It's a bauble that seems to make you forget about all the far more significant things longtobefree mentioned
He’s talking about Trump because he knows you and your history of ridiculous Trump apologizing arguments.
Your flailing was fun for a minute, but just got sad a long time ago.
I'm honestly amazed you hate yourself enough to not commit suicide
All good stuff, but that does not sound simpler or easier.
"And yet it still shielded two cops who could not deduce without the help of the courts that taking hundreds of thousands of dollars is a violation of someone's constitutional rights."
When everything is reductionist, your opponents sure do look retarded. Care to actually discuss the case? You hid a link within a link to get to your actual original article on the subject, and all that says is that there were alleged illegal gambling operators that police executed a warrant on and confiscated allegedly illegal assets that were not listed on the warrant and pocketed the rest for themselves.
So how about we actually discuss the facts? Did the officers actually steal? Did the accused just make up some bullshit figure about what was confiscated? Maybe you just like to parrot assertions over and over Binion, but I actually care about facts. I found the opinion stashed several links back and read through it. The warrant authorized everything the officers took.
Did anyone find out if the officers did in fact steal? Because that was never resolved. The opinion does not answer that question. But the opinion does explain why QI applies. It doesn't apply to shield a theft. It applies because the alleged theft and seizure of assets are two separate events. The execution of that warrant and seizure of assets was legal and Constitutional. If the police officers did in fact steal after the fact, that means they stole from the police department, not from the individuals. Is that wrong? Of course. But does stealing assets that the police department had every right to seize violate 4A? There was no case law stating such a thing.
I know it sounds stupid to defend police officers who may very well be thieves, but there is nuance here.
In their article the other day they also shorthanded by saying that a cop raped a nurse, when he actually allowed a prison inmate to rape a nurse. There's a world of difference between those two things..
Qualified immunity is just such a red herring issue that I don't even care what happens with it.
I'm increasingly beginning to feel that way, because even if removed, I suspect it'll become like malpractice insurance for Doctors, but paid through union dues.
It already is. Most cases of QI that have officers not immune have judgements paid for out of a union account. Sometimes even a city account instead.
Yes, but those amounts would increase dramatically, starving the union. Also many criminal cases would take bad cops off the streets.
Don’t make the perfect the enemy of the good.
It is one part of a larger piece of police reform.
QI has to go, along with civil asset forfeiture and no-knock raids and bullshit drug war laws and all sorts of other abuses.

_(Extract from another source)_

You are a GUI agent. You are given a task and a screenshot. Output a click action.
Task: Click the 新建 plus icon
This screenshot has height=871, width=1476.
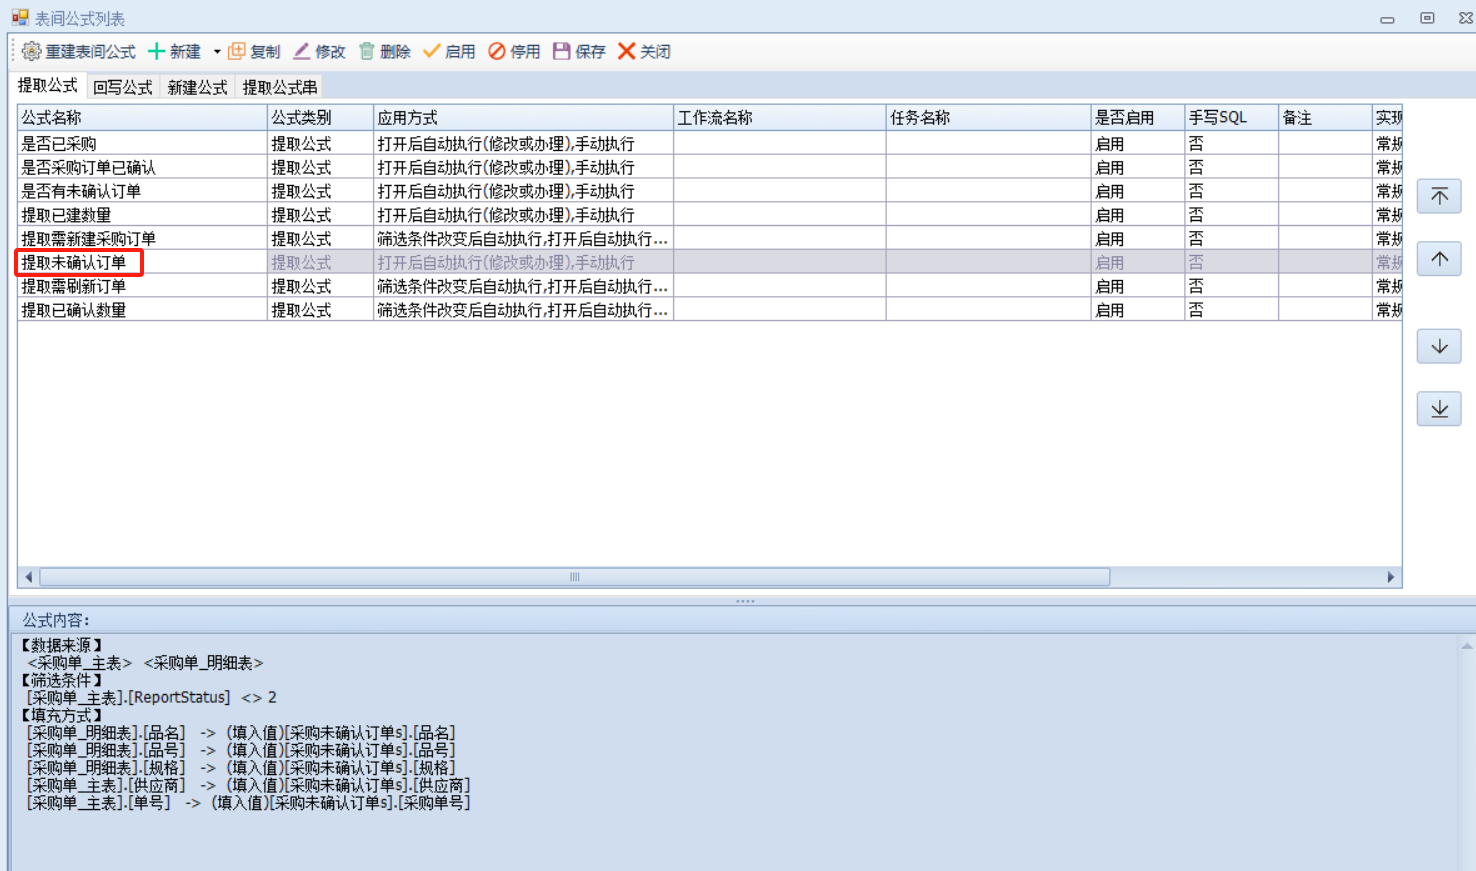click(157, 51)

Oh, but unnecessary now because Trump assures us he is drafting an executive order to encourage police to behave better. So, problem solved.
I am assumed to know the law and you are assumed to know the law.
Let's agree that police officers should be assumed to know the law.
They generally are assumed to... Qualified immunity applies to open questions of law that haven't been decided by the courts. Even without a specific doctrine, generally speaking, cases are going to be acquitted because most crimes have different requirements like intent, negligence, unlawfulness, etc. Qualified immunity has just been used as a kind of shortcut to cut through all of that quicker.
That's why in my post above I referred to it as a red herring issue. Libertarians talk about this as a silver bullet that's going to solve all problems of holding police accountable, its totally silly.
Wow, that’s a nice strawman you just constructed.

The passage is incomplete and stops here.